▸ Direction 1:
Copy out the entire Reformat Date problem page below, word for word.

━━━ Quoted text ━━━

1507. Reformat Date LeetCode Solution

In this guide, you will get 1507. Reformat Date LeetCode Solution with the best time and space complexity. The solution to Reformat Date problem is provided in various programming languages like C++, Java, and Python. This will be helpful for you if you are preparing for placements, hackathons, interviews, or practice purposes. The solutions provided here are very easy to follow and include detailed explanations.

Table of Contents

1. Problem Statement
2. Complexity Analysis
3. Reformat Date solution in C++
4. Reformat Date solution in Java
5. Reformat Date solution in Python
6. Additional Resources

Problem Statement of Reformat Date

Given a date string in the form Day Month Year, where:

Day is in the set {“1st”, “2nd”, “3rd”, “4th”, …, “30th”, “31st”}.
Month is in the set {“Jan”, “Feb”, “Mar”, “Apr”, “May”, “Jun”, “Jul”, “Aug”, “Sep”, “Oct”, “Nov”, “Dec”}.
Year is in the range [1900, 2100].

━━━

▸ Direction 2:
Count the lines in the records that contain the string "coordinates", and reply with only that number.

━━━ Input ━━━

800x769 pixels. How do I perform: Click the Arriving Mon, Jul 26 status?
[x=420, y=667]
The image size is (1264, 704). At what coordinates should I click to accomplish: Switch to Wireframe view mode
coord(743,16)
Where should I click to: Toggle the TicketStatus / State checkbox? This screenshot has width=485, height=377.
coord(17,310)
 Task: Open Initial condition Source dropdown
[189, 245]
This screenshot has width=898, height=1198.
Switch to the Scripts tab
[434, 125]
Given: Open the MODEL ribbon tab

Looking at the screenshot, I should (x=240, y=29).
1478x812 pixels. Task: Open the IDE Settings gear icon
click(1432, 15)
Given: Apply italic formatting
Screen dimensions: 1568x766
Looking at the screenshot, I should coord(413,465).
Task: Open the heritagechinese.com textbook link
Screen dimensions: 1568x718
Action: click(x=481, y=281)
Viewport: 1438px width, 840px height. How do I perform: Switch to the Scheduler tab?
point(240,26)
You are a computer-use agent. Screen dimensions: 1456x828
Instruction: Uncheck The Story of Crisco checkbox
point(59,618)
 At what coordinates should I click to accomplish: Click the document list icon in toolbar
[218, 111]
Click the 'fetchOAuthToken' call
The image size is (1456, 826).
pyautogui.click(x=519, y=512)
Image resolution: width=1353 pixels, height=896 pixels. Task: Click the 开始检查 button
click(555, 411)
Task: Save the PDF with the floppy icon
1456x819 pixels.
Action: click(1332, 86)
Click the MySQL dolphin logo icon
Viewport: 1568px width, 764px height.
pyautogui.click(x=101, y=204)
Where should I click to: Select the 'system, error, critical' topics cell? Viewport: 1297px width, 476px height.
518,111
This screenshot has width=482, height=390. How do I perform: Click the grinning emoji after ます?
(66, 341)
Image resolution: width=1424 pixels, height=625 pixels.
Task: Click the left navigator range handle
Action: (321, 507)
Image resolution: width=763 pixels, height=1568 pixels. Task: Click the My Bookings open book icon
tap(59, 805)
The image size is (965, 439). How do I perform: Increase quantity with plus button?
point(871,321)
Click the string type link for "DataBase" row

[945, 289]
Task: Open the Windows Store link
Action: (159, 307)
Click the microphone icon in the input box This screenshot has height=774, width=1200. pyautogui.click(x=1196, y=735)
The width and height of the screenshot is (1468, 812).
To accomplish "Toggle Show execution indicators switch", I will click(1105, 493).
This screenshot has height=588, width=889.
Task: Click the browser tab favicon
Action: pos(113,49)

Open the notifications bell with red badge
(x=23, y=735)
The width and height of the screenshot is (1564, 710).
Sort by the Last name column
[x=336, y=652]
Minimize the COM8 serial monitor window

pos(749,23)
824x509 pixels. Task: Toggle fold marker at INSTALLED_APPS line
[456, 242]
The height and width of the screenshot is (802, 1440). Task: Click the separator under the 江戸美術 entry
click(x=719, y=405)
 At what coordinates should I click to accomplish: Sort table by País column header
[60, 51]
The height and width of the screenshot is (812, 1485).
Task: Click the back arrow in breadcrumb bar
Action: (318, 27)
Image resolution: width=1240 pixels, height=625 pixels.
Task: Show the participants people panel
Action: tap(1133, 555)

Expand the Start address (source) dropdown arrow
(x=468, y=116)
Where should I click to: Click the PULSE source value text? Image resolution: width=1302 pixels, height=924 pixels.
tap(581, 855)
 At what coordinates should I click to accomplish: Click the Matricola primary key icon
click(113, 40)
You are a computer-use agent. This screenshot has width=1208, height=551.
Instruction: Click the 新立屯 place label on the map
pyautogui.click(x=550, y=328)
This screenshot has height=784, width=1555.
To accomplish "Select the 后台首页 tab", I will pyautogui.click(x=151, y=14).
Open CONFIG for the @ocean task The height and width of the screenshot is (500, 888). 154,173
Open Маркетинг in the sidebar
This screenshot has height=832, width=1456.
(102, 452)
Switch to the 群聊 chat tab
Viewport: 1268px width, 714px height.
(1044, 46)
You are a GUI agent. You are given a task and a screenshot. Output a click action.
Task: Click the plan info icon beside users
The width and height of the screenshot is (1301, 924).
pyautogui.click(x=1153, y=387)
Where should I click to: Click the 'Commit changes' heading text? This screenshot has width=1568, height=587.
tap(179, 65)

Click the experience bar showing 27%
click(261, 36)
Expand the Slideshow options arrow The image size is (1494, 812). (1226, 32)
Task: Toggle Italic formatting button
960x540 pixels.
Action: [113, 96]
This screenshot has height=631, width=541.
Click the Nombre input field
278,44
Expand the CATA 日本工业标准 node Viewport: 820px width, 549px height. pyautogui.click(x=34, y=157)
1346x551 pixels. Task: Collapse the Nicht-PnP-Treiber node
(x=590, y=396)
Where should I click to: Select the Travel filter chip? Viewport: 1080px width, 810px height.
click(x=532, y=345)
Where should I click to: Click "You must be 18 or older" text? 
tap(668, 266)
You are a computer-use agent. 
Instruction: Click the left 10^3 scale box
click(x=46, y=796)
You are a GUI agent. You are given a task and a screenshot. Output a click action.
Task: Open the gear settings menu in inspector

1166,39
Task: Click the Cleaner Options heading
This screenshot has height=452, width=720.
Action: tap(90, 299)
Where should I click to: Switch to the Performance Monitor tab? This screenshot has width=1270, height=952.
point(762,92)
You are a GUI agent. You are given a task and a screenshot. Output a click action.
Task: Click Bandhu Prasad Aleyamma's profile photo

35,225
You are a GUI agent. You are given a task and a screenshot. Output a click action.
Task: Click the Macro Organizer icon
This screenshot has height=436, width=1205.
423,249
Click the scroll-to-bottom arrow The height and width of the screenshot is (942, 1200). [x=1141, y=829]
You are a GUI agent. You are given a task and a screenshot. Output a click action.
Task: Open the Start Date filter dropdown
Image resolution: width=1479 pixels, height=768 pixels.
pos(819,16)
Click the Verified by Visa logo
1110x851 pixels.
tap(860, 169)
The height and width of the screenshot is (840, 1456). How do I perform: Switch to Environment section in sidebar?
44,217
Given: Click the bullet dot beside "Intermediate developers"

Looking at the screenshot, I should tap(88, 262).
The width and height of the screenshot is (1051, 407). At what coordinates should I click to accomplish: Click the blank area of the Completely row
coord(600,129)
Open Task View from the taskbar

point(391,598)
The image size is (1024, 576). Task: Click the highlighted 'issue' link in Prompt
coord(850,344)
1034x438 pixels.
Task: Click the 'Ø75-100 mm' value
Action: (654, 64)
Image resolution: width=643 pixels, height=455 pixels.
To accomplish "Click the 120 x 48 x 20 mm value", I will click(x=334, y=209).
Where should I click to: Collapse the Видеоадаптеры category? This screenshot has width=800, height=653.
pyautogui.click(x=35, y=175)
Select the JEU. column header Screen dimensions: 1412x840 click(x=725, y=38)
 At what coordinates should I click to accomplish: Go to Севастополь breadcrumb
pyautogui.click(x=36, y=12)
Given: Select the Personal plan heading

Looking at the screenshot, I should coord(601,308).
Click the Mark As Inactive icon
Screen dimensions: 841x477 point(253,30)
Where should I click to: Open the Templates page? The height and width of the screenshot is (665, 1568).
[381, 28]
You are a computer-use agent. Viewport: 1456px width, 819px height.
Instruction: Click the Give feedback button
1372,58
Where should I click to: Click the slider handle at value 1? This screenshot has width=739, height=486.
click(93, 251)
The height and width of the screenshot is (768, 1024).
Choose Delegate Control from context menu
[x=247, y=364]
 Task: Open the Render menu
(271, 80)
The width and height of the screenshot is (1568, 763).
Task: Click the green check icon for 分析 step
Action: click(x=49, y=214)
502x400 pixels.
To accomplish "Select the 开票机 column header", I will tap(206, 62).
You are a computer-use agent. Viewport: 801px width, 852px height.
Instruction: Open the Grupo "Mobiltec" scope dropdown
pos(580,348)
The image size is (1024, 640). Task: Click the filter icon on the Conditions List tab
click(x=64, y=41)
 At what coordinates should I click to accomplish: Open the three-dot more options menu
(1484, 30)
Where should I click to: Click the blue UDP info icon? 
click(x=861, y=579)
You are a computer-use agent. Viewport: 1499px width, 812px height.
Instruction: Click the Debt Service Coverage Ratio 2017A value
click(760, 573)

━━━

▸ Result 1:
1507. Reformat Date LeetCode Solution

In this guide, you will get 1507. Reformat Date LeetCode Solution with the best time and space complexity. The solution to Reformat Date problem is provided in various programming languages like C++, Java, and Python. This will be helpful for you if you are preparing for placements, hackathons, interviews, or practice purposes. The solutions provided here are very easy to follow and include detailed explanations.

Table of Contents

1. Problem Statement
2. Complexity Analysis
3. Reformat Date solution in C++
4. Reformat Date solution in Java
5. Reformat Date solution in Python
6. Additional Resources

Problem Statement of Reformat Date

Given a date string in the form Day Month Year, where:

Day is in the set {“1st”, “2nd”, “3rd”, “4th”, …, “30th”, “31st”}.
Month is in the set {“Jan”, “Feb”, “Mar”, “Apr”, “May”, “Jun”, “Jul”, “Aug”, “Sep”, “Oct”, “Nov”, “Dec”}.
Year is in the range [1900, 2100].

▸ Result 2:
7